Fuckkkk.
Just the thought of her dragging her pussy across my body has me bracing against the tiled stall. I hang my head and let the water cascade around me, but it only gives me a clear view of how hard I am. Jesus. My fingers twitch as I picture her perky ass walking away from me. I could have stopped her in a heartbeat, hauled her back to the crumbling stone wall, and bent her over it. One tug and those shorts would have been gone, forgotten, discarded in a pile of leaves.
I grip my dick and bite my lip at how overly sensitive it is. Fuck, she has me on more than one edge.
I would have slid down her body till I could tear that thong from her ass with my teeth. She could fight me all she wanted about ruining her clothes. I would have carried her back, her chest pressed against mine and my hoodie zipped around her, my dick still buried inside her.
I hiss as my hand does what it wants and slides up and down my length. I never do this. My mind is typically preoccupied with more insidious things, but I can’t stop myself. I barely stopped myself when I was watching her talk to that damn leaf. The only reason I spoke up at all was so I had a reason to not do it—to not watch her from the shadows while I touched myself to the way the moon illuminated the sweet spot between her legs.
I grow ravenous as the water creates the perfect slip for my dick. As much as know the way she looks at me is a lie, I wouldn’t fuck her from behind. I want to feel her eyes on me, and I’ll take the deception if that’s all I can get. I would turn her around, revel in those big brown eyes as they take me in, and then push inside of her. I would make it my mission to transform her false gaze into something real. I would get on my knees between her legs and run my tongue up her slit for eternity if it made her truly want me.
I groan. I can practically taste her, and I pant against the tiles, gripping myself tighter and tighter, going faster and faster until she’s my only thought.
“Sky…” her name slips from my lips.
My mind is all over the place, picturing my tongue inside her, her thighs shaking around my head, and imagining what the back of her throat feels like on the tip of my dick, her lips dripping with my cum.Look up at me from under those lashes, Angel. Don’t ever stop looking at me.
I shudder as my dick twitches in my hand, my cum shooting out, and I slump against the wall.

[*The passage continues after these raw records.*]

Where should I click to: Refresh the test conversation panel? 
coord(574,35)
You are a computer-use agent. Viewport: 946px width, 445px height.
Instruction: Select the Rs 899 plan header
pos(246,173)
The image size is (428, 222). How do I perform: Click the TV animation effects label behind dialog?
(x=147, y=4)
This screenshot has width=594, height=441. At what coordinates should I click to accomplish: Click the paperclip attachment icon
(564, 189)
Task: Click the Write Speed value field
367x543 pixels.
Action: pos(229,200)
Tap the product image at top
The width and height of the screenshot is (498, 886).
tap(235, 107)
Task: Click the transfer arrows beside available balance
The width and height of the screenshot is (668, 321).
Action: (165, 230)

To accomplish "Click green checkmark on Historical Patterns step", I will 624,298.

Fuck. What is happening to me?
Chapter Eight
Sky
I’m having the best dream. One where I’m feeling things I haven’t felt since before Chase. One where I’m crying out in pleasure instead of fear. One where an incessantthumpingis annoying me. What the heck?
I peel my heavy eyelids open, losing images of Cade that I shouldn’t be having anyway, and squint at Ruby’s alarm clock. It’s only seven a.m., and I still have an hour before I have to wake up. But someone is banging on… a pot?

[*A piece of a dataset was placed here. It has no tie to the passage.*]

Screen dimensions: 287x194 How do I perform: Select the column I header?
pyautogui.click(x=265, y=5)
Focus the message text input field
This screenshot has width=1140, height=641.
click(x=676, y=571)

“Up and at em’, girls!” a woman hollers from beyond the door.
“Ughhhh,” Ruby groans and throws her pillow at the door just as it opens. The black cased pillow lands at the feet of a mountain of a woman that’s clutching no other than an actual steel pot and a wooden spoon.

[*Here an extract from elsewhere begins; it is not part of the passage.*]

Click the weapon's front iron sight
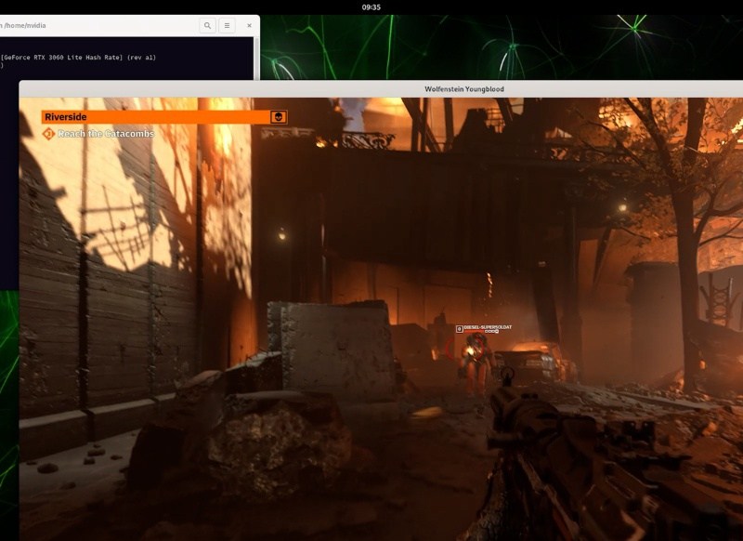 tap(507, 375)
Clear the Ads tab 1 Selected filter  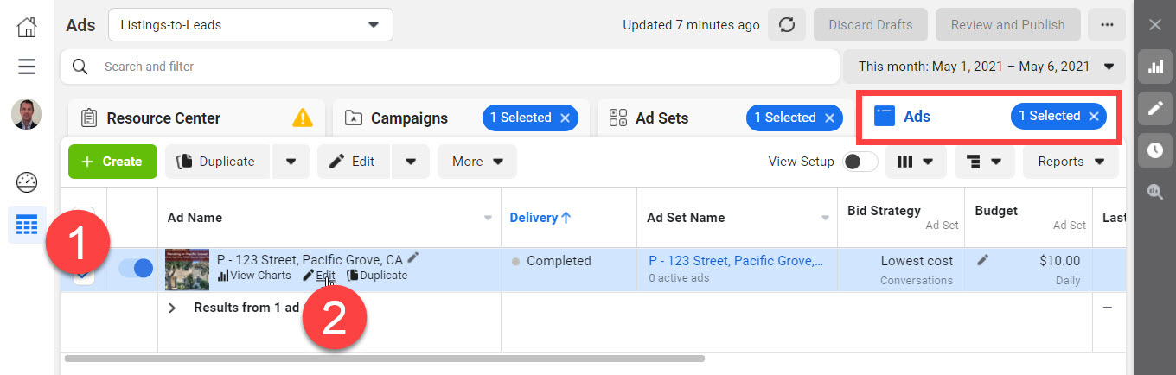point(1093,116)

“Five minutes, girls!” she bellows and tucks the pot beneath her arm before snatching the pillow from the floor and throwing it back at Ruby.
“God! Are we not even afforded sleep in this place?” Ruby picks a different pillow and holds it over her head.
The woman rolls her eyes and backs out, closing the door behind her.
“What’s going on?” I croak as the banging starts again.
“Fucking authoritarian diplomacy at its finest,” Ruby grumbles from beneath the pillow.
Well, that doesn’t help at all.
I’m dressed only three minutes later, despite how desperately I just wanted to fall back asleep. I’ve never slept that good, like my typically tense muscles finally relaxed and my brain actually shut down for once. I wonder if Ruby will ask for the vape pen back, and how much she would want for it if she does.
She still hasn’t gotten out of bed, and is instead scrolling through her phone as I run a brush through my hair. I don’t know about her, but I’m trying to not get in trouble, so if the woman with the pan wants me up, I’m up.
I don’t need anything going back to my father—if my tardiness hasn’t already. I glance at my phone on the nightstand, probably near death since I haven’t charged it since being here, and think about checking it quickly, but then decide against it. If he wanted me to have to listen to his scolding, he shouldn’t have sent me off to a boarding school.
I don’t bother plugging it in either. No one else has the number, anyway. I changed it after the catalog of obscenities that flooded my messages. I just couldn’t stomach it anymore. The ones from people I had never even spoken to didn’t bother me that much, but the ones from people I thought were my friends maimed me in a way that I don’t think I’ll ever recover from.
I slap down my hair brush and grab the phone, quickly putting it in the drawer before my thoughts spiral any further. I’m thousands of miles away from all that, and I don’t need any reminders of it tainting my life here.
Ruby groans at the sound of the drawer slamming shut, and finally gets out of bed. She’s in an oversized band tee that is sofaded that I can’t make out the writing on the front and knee-high socks that have bunched up around her ankles.
“Could you be any louder?” she snaps at me, and starts rooting around in the pile of clothes on the base of her bed.